Cities Service
| Industry | Public utility Petroleum |
|---|---|
| Founded | September 2, 1910 |
| Defunct | December 31, 1988 |
| Fate | Acquired by Occidental Petroleum in 1982, reorganized in 1988 |
| Successor | Oxy USA Inc. (1988–present) |
| Headquarters | |
The Cities Service Company was an American public utility and integrated petroleum company that existed from 1910 to 1988. Cities was formed by Henry Latham Doherty as a holding company for three public utilities he owned. Within the company's first five years, it had around 170 utilities under its control and had begun to explore for oil and natural gas. Cities was a major petroleum producer during World War I and played a significant part in America's war effort.

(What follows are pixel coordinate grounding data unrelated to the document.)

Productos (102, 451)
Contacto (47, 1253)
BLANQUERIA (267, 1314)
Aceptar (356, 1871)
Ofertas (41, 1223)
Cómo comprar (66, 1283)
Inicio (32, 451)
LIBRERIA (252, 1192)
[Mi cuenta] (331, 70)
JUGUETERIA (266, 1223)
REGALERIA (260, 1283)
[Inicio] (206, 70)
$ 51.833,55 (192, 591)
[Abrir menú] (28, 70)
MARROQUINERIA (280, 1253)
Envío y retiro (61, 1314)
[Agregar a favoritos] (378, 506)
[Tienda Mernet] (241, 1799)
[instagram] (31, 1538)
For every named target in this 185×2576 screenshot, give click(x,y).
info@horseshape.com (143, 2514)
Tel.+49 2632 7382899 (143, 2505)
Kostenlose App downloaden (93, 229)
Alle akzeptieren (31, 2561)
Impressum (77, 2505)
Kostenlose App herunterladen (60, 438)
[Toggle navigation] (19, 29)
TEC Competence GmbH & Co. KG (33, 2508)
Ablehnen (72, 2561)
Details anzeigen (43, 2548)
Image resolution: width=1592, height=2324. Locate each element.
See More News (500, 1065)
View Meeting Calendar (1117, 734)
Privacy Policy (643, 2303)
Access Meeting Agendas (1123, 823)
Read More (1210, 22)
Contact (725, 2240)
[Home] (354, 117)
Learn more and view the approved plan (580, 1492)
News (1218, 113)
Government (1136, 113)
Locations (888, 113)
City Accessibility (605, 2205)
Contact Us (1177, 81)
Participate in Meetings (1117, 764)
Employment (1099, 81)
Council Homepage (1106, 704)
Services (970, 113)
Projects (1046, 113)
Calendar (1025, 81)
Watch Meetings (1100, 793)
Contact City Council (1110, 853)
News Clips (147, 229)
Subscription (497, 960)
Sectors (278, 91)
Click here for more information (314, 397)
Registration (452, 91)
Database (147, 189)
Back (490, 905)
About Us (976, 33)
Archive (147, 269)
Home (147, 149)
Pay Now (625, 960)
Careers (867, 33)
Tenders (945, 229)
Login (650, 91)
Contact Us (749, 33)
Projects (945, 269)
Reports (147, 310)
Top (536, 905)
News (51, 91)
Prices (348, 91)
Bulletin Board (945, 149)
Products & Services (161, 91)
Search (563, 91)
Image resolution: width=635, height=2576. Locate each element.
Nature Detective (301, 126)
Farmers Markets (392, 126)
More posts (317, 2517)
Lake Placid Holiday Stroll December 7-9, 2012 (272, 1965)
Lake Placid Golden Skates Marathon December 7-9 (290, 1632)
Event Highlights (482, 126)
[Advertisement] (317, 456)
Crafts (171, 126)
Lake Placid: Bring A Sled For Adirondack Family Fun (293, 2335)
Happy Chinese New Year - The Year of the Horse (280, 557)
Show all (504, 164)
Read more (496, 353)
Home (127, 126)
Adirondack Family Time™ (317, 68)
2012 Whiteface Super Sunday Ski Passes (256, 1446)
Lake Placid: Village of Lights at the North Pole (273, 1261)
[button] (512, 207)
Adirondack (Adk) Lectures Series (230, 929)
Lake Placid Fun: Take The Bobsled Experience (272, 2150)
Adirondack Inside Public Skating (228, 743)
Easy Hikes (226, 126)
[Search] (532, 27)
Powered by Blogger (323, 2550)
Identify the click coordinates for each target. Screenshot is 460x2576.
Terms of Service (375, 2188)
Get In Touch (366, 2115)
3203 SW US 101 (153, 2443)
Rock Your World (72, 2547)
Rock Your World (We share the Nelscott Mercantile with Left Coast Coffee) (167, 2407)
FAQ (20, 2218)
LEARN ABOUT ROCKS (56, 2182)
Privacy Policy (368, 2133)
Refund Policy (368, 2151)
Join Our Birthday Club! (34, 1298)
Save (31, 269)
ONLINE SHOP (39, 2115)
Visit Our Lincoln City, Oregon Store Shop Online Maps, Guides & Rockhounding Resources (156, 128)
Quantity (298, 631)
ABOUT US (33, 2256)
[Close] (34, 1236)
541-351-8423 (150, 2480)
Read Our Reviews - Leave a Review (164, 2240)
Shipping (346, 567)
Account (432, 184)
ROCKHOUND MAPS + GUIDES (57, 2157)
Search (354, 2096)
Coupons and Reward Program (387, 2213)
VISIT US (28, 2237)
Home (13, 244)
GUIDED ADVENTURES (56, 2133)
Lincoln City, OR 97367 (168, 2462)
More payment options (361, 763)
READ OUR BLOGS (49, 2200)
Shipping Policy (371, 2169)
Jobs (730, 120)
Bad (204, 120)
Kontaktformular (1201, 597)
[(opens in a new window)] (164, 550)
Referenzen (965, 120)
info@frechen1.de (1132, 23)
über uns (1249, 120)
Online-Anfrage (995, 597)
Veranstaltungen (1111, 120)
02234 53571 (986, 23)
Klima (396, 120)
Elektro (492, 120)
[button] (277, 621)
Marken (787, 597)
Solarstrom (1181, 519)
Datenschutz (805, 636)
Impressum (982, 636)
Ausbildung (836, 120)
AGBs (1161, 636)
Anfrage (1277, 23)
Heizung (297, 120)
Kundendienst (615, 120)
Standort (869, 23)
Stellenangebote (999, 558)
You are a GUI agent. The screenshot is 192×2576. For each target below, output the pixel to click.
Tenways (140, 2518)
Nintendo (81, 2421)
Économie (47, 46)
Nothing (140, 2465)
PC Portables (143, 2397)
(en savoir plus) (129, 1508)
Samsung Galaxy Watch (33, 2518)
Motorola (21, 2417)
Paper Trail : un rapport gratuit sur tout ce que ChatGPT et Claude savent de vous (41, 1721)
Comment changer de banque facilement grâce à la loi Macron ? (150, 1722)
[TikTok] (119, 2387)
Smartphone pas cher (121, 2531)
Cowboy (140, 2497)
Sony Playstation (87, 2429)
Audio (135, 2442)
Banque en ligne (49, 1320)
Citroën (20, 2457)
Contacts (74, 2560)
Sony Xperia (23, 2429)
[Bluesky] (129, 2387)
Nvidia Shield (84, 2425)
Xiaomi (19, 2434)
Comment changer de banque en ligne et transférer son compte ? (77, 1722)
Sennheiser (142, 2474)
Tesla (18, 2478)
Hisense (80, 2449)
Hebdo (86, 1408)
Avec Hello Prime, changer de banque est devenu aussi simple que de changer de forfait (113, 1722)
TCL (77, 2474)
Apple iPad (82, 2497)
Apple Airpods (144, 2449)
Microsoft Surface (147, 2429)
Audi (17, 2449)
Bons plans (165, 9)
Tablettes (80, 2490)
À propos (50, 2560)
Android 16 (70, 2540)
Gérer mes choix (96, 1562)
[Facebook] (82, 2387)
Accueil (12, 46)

During World War II, Cities served again as a major producer in support of the Allied war effort and its executives were instrumental in the construction of the Big Inch pipeline. After the passage of the Public Utility Holding Company Act of 1935, Cities was obligated to dispose of its utility operations. It began this process in 1941 and sold off its last utility in 1954, thus becoming exclusively an oil and gas company. In 1965, Cities devised the Citgo brand for its retail operations. By the early 1980s, Cities was the country's 19th largest oil company.
In 1981, Cities fended off a hostile takeover attempt by T. Boone Pickens. The following year, a possible merger with Gulf Oil fell through. In late 1982, Cities was acquired outright by Occidental Petroleum, whose reserves at the time were almost entirely outside the States. In the summer of 1983, Occidental spun off Cities' downstream assets to Southland Corporation as the Citgo Petroleum Corporation. Cities continued as a wholly-owned subsidiary of Occidental after the takeover and formed the basis of Occidental's domestic operations. In April 1988, its name was changed to Oxy Oil & Gas USA, and then on December 31, 1988, it merged into its subsidiary, Oxy USA Inc.